** START Information shown **

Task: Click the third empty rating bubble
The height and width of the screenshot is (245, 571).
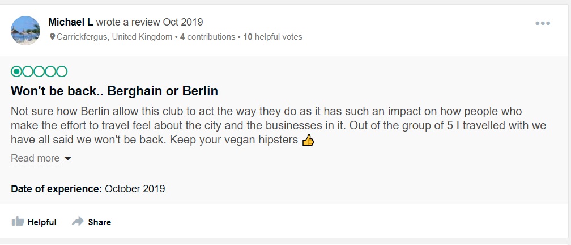Action: (39, 71)
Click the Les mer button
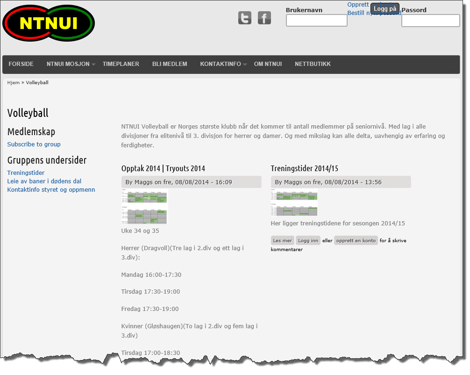 (282, 241)
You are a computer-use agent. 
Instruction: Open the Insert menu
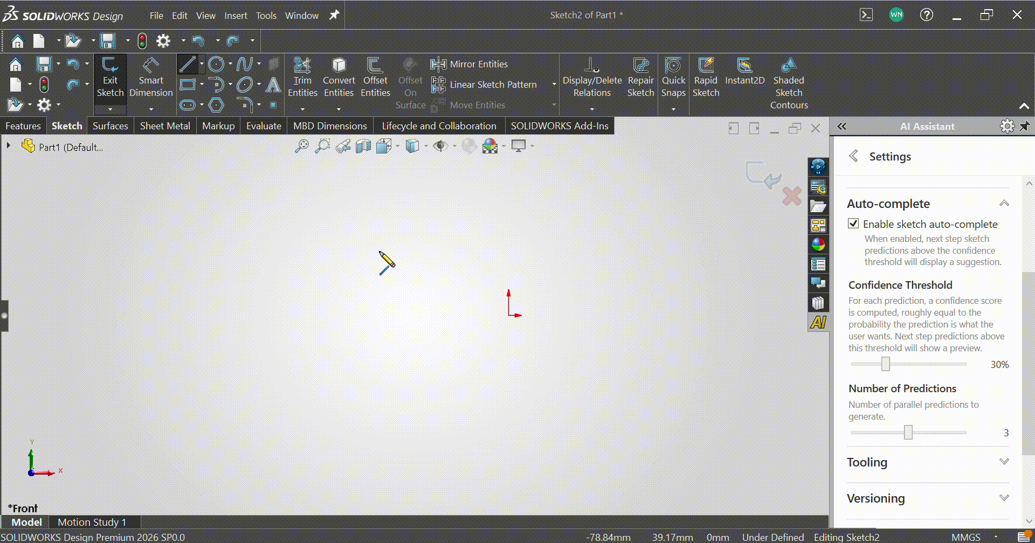[235, 15]
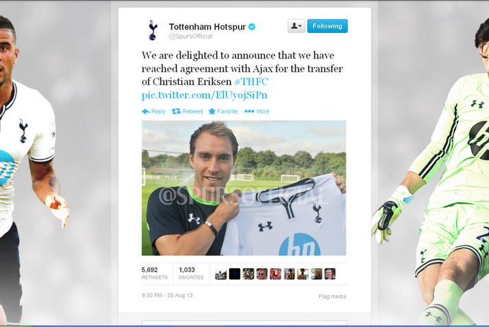The height and width of the screenshot is (327, 489).
Task: Click the last retweeter avatar
Action: (330, 274)
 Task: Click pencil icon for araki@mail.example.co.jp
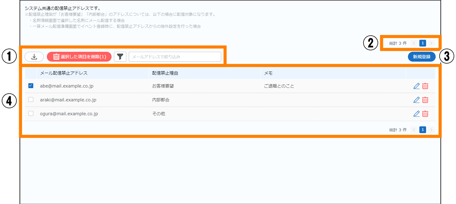416,100
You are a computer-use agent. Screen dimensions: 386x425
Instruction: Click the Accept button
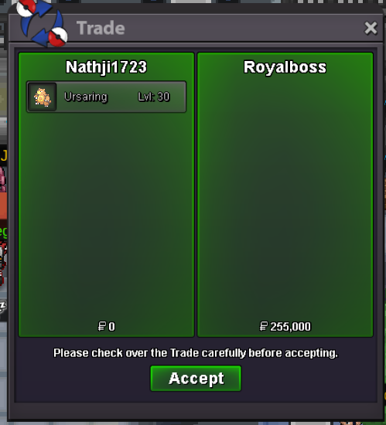(196, 378)
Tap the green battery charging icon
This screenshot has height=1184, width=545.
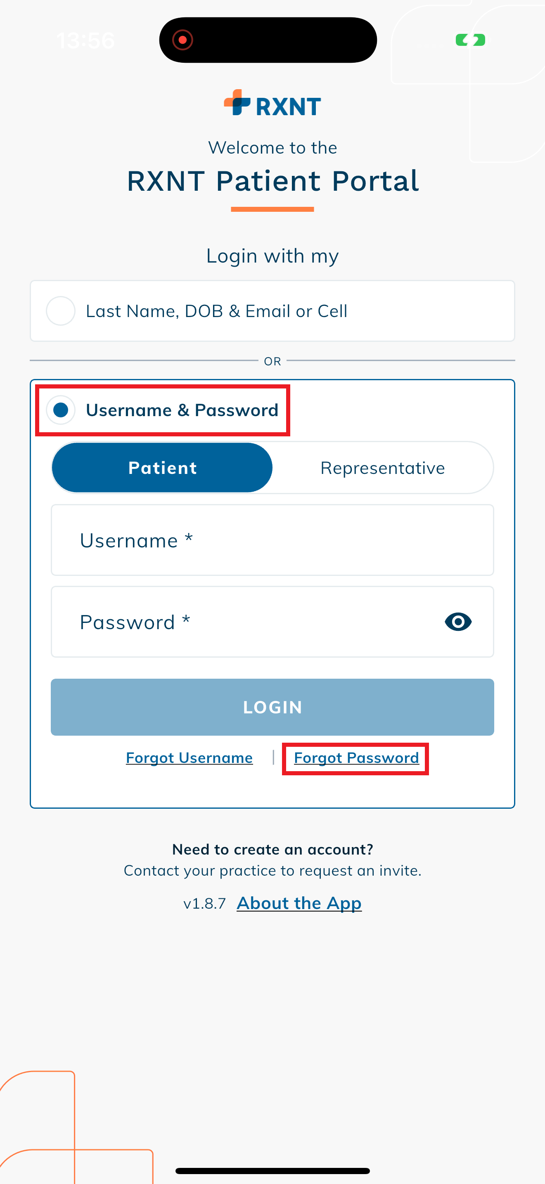[470, 40]
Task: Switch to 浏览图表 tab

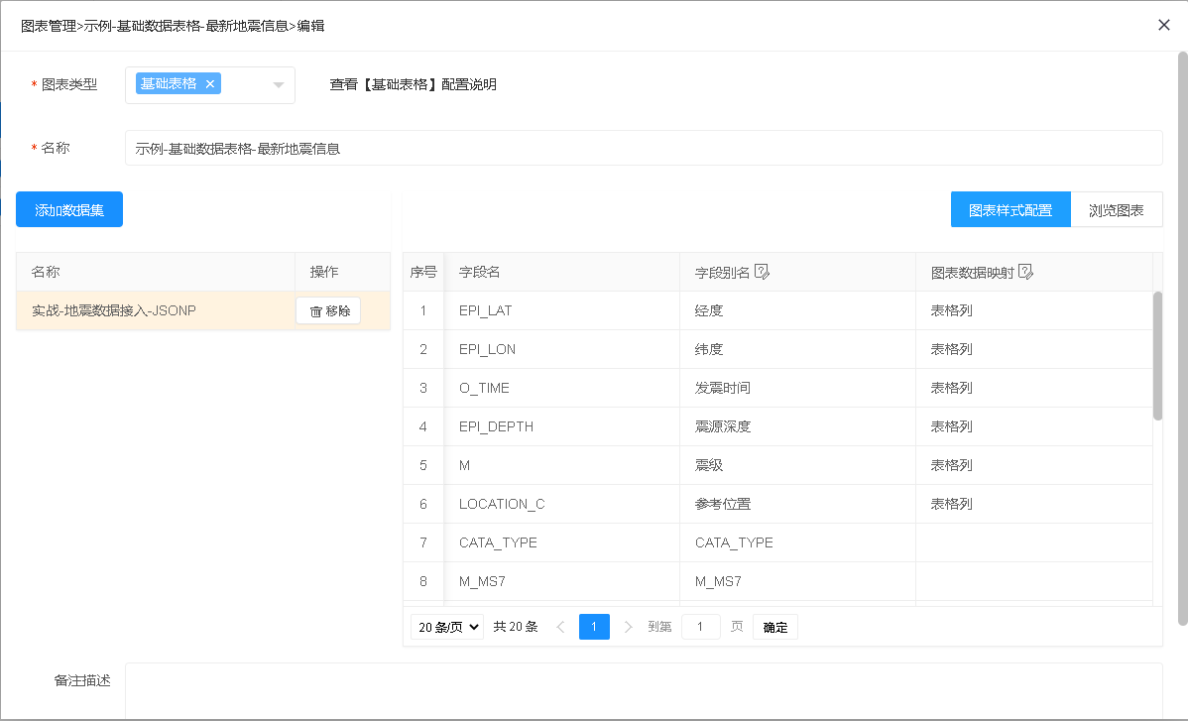Action: (1117, 210)
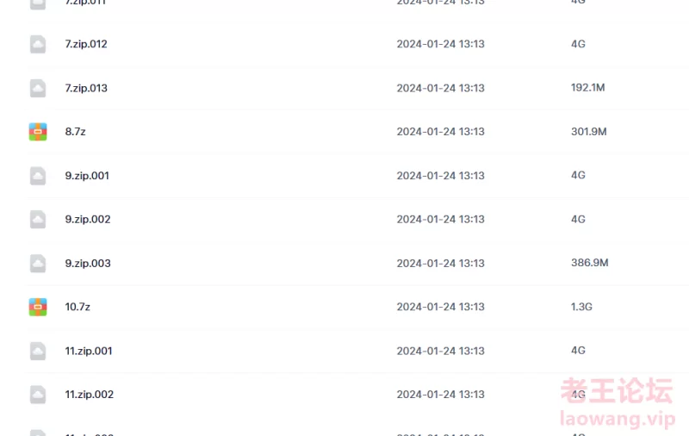Open the 8.7z archive name
Screen dimensions: 689x436
(x=75, y=132)
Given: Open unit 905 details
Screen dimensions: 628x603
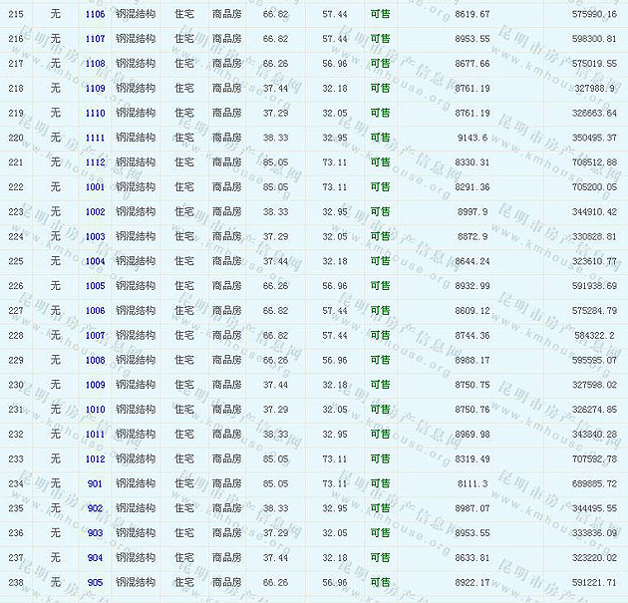Looking at the screenshot, I should [x=95, y=582].
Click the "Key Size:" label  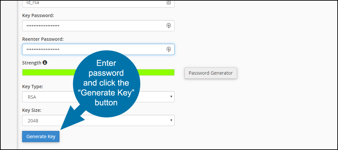(32, 110)
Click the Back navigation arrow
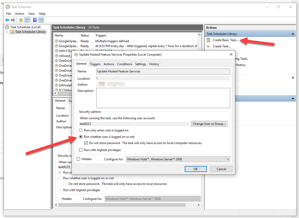This screenshot has width=299, height=218. (x=7, y=20)
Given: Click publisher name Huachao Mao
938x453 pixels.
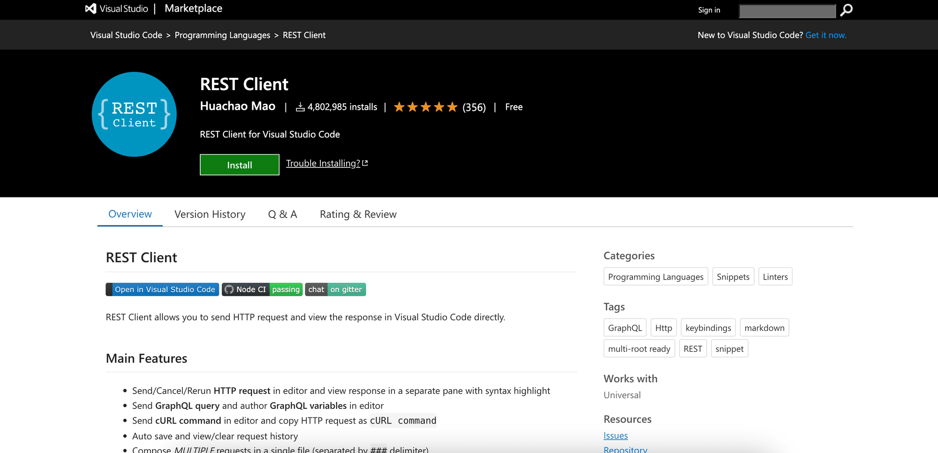Looking at the screenshot, I should 237,106.
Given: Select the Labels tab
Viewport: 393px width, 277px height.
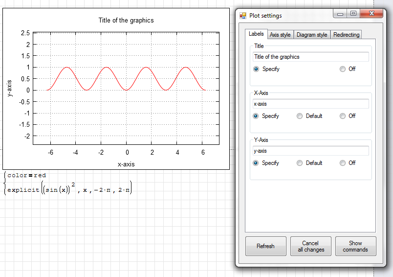Looking at the screenshot, I should pos(256,34).
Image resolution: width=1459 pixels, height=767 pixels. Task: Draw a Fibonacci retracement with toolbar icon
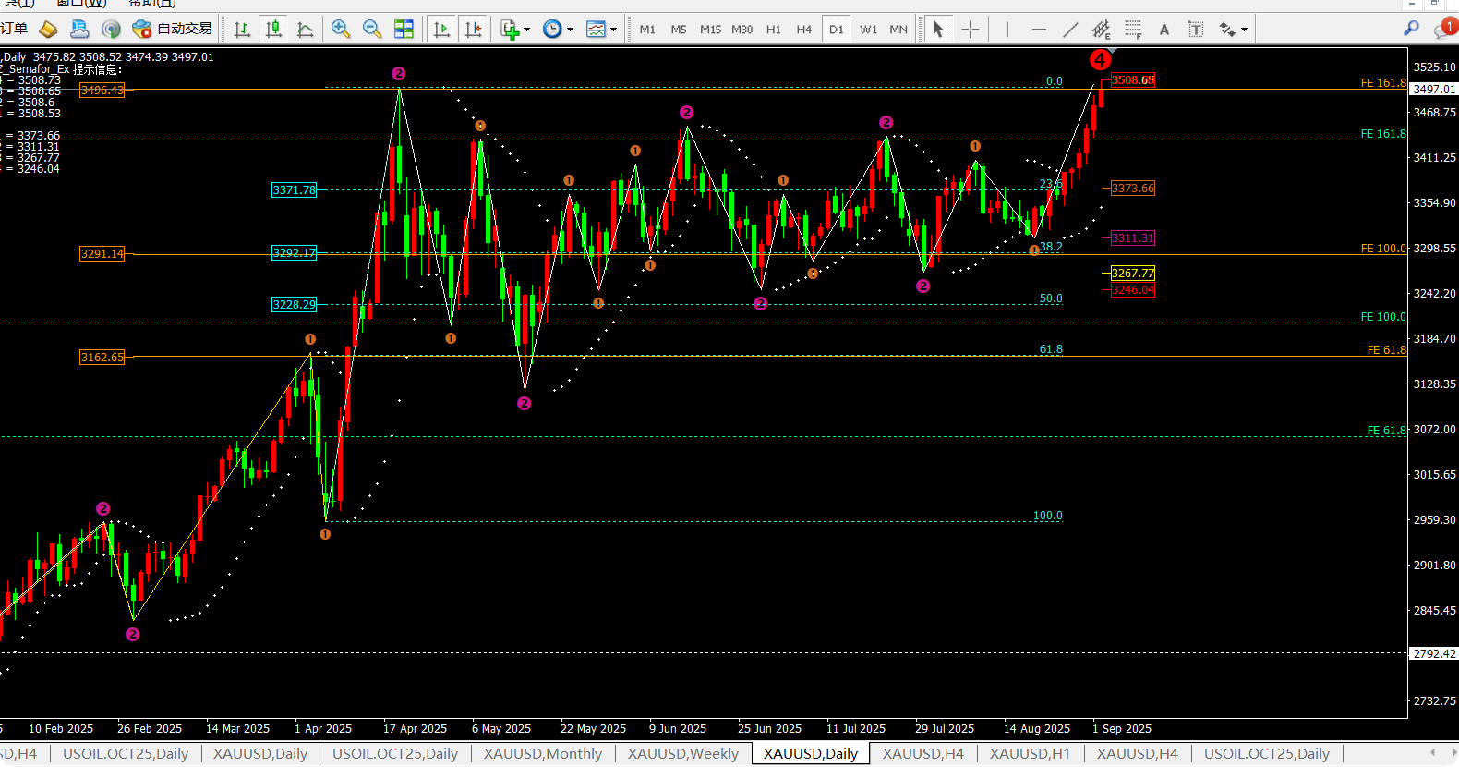(x=1133, y=30)
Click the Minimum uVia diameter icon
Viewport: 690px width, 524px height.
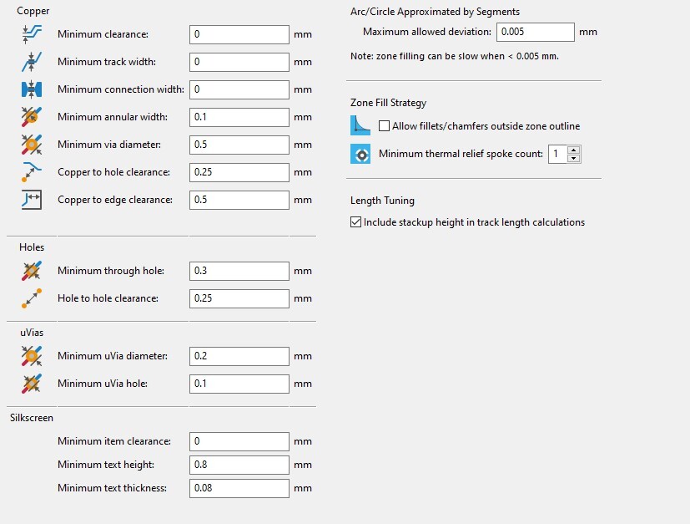click(x=32, y=356)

** END Information shown **

■ Short task ■
Count the lines in the listing above that contain the word "Viewport". Reply with the number alone.

■ The answer ■
2